This is my semester project in EPFL, 2024 Spring. It is a pleasure to work at IVRL and to be supervised by Dr. Daichi Zhang and Prof. Sabine Süsstrunk.
I use this Google Doc to record the progress of my semester project.
The rapid development of generative models has brought great changes in our daily life, such as large language models, diffusion models and even vision foundation models. However, are those models always safe enough to use? Will they cause harm to users, such as data leakage, generating biased results, or simply attacked or manipulated by attackers?
-
With the rapid development of Large Language Model (LLM), the concept of "jailbreak" has become popular. We would like to first study the existing attacks against LLM.
-
The existing Text-to-Image models (e.g. diffusion models) are often trained on biased datasets, leading to the generation of biased content. Hence, we will also work on biases inherent in the models.

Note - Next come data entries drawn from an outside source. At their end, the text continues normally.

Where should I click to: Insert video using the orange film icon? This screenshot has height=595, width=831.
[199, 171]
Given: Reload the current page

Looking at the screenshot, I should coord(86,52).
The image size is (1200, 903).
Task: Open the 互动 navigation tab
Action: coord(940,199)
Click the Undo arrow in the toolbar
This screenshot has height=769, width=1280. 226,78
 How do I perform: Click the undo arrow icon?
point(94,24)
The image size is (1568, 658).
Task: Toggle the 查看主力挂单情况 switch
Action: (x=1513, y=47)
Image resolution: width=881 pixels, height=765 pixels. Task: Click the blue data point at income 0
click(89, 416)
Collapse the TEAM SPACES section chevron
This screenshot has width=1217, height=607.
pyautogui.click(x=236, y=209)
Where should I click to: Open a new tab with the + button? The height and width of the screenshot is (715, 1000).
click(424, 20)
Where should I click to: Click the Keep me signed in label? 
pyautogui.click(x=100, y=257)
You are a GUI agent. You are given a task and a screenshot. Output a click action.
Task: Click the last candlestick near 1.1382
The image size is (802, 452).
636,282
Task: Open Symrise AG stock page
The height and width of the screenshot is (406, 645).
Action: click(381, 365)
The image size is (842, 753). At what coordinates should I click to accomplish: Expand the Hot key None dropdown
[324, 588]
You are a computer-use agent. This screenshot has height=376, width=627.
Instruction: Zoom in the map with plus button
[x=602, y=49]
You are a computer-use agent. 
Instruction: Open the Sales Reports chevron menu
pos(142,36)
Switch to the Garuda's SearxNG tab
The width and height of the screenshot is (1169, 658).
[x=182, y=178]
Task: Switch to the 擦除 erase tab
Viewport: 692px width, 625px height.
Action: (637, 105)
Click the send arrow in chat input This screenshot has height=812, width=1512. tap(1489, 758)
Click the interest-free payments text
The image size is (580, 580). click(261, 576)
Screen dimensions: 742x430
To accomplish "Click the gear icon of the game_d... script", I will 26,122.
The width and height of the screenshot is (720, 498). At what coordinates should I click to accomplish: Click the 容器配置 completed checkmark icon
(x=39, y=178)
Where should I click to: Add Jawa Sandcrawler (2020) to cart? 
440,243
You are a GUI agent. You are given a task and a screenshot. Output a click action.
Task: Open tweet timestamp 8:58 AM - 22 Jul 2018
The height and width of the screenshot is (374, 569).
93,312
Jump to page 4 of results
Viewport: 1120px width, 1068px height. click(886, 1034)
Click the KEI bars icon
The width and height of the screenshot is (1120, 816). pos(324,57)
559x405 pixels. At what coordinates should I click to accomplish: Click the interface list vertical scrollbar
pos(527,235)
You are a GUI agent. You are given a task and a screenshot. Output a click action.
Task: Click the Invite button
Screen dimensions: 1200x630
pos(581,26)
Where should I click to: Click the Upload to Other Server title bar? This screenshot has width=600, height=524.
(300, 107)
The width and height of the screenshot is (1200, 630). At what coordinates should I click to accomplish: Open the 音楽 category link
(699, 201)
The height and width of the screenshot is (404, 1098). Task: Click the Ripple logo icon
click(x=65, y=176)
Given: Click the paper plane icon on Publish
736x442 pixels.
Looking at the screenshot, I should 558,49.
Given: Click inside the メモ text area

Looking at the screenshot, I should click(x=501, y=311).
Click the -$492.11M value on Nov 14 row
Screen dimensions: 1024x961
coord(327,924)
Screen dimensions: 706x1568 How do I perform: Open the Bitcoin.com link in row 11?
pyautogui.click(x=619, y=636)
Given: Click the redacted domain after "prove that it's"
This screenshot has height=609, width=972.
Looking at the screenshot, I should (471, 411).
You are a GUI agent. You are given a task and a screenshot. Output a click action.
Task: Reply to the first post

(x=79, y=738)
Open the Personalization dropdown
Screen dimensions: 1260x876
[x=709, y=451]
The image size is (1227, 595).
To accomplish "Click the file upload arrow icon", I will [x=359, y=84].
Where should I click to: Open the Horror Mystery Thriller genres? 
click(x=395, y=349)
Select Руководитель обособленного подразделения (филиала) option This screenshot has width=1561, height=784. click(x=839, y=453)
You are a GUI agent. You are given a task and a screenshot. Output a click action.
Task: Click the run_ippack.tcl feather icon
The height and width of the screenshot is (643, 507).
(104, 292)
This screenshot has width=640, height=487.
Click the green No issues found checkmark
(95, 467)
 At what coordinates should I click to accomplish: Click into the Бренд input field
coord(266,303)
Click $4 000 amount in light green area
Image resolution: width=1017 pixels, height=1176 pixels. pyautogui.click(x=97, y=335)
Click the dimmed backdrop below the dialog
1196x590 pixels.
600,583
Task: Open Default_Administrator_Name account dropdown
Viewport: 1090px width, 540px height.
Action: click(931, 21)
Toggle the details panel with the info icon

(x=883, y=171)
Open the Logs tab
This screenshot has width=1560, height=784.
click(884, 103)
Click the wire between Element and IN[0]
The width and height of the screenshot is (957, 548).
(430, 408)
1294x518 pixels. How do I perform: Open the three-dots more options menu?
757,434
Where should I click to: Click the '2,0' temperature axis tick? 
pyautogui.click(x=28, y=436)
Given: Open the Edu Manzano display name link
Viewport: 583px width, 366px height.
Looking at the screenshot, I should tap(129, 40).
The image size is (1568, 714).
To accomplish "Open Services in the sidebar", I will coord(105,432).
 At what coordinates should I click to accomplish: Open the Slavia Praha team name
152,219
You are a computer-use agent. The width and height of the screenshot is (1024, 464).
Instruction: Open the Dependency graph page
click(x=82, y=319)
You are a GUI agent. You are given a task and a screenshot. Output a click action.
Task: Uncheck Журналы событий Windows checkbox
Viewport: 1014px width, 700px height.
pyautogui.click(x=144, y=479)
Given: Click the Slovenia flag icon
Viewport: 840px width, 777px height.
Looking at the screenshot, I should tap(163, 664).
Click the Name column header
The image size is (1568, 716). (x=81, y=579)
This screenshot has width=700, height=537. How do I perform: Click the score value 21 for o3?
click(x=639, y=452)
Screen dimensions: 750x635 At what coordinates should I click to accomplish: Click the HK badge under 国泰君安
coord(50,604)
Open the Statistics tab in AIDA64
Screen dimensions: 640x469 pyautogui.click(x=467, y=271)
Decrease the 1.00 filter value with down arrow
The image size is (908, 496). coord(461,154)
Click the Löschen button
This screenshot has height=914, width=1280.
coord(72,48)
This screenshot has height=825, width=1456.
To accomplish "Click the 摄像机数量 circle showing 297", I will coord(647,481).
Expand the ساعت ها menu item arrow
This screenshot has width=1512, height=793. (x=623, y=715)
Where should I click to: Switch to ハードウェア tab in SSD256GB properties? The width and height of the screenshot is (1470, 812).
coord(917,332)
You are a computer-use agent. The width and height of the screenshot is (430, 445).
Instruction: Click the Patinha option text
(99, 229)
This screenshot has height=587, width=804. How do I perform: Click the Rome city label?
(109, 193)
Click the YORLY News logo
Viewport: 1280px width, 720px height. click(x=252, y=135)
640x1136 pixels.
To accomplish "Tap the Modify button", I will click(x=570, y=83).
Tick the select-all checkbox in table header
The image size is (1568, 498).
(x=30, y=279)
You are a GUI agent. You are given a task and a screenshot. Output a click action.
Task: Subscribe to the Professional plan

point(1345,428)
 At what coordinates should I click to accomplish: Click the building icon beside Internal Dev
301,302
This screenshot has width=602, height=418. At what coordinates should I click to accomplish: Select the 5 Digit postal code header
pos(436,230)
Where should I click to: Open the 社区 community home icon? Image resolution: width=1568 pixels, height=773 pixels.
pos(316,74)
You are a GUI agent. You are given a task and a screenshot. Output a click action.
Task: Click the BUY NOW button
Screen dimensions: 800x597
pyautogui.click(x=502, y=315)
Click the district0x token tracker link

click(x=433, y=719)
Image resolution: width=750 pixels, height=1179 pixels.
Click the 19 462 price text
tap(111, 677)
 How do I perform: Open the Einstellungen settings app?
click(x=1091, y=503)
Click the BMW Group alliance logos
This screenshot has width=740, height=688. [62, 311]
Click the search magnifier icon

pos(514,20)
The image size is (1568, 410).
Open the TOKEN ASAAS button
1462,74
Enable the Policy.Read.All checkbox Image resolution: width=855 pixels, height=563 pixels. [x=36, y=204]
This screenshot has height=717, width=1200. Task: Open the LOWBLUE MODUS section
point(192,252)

In this project, we are interested in the safety and bias problems of current generative models and aim to evaluate how vulnerable they are.
- Data Leakage: since the generatve models could access to large-scale training data as well as the user input data, will it cause data leakage when genereating results?
- Biased Results: will the generated results be fair enough or just a biased view of trained generative models.
- Attack by users: can we perturbate or attack target generative models to make it generating wrong or desired manipulated results?
Week | Planned Work |
---|---|
1 | Set up the cluster and environment required for the project. |
2 & 3 | Experiment extensively with existing attack methods on current models and test for effectiveness. |
4 & 5 | Determine the target models and technical baseline. |
6 & 7 | Perform preliminary implementation of existing ideas and compare the experimental results. Filter and define the final technology path. |
8 | Collate previous results and prepare for the midterm presentation. |
April 19 Friday | Midterm presentation (11:15am BC410) |
9 | Count the success rate of attacks by existing models on different models. |
10 | Test existing diffusion models for potential bias issues. |
11 | Replicate existing bias mitigation approaches. |
12 & 13 | Attempt to propose our own solutions for bias mitigation. |
14 | Complete the project report. |
June 07 Friday | Final report due |
June 27 Thursday | Final representation |
- This part could be changed at any time.
In the models folder, I recorded the models used by this project for evaluation.
In the tests for diffusion models, I used a dataset of images that I created myself.